Exercise brief:
In the output, include exactly the lines from the beginning of the records up to and including the one that contains "Given: Select Tips for Writing a Rap", and leave out the pictures.
--*--
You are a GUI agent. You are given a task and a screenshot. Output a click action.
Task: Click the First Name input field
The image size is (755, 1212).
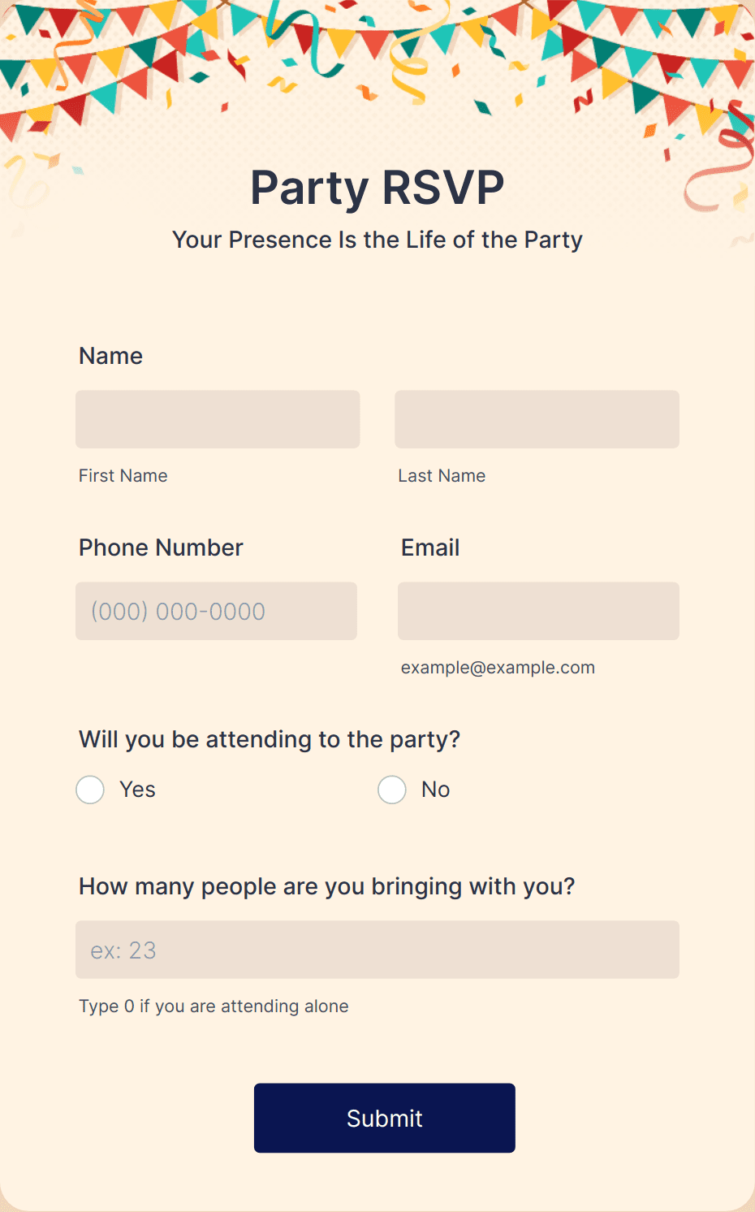(x=218, y=419)
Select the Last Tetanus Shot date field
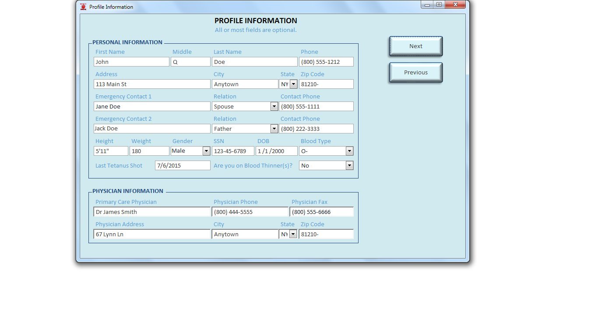The image size is (598, 336). point(183,165)
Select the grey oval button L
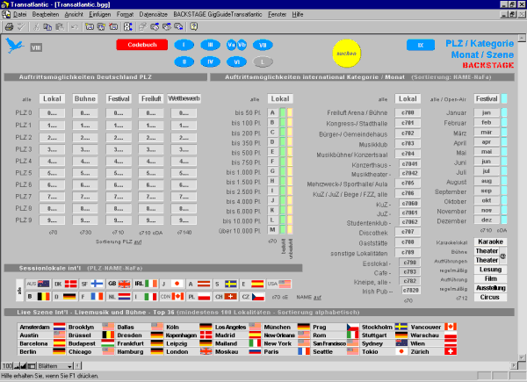The image size is (527, 382). (x=263, y=61)
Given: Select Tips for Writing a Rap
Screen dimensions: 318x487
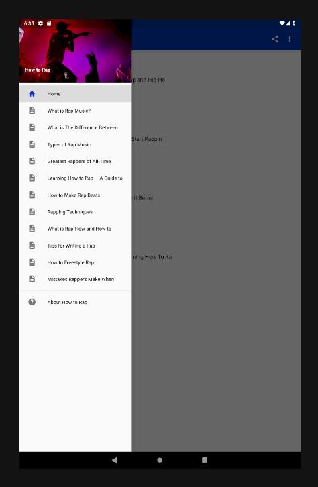Looking at the screenshot, I should coord(75,246).
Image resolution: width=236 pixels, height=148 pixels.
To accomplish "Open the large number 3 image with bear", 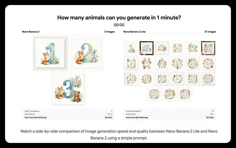I will [68, 89].
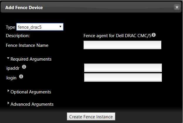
--*--
Written answer:
You are a GUI agent. You are given a task and a screenshot. Output a click action.
Task: Click the First Name input field
The image size is (755, 1212).
(x=218, y=419)
Select the Last Tetanus Shot date field
The image size is (598, 336). point(183,165)
Select the grey oval button L
The image size is (527, 382). (x=263, y=61)
Given: Select Tips for Writing a Rap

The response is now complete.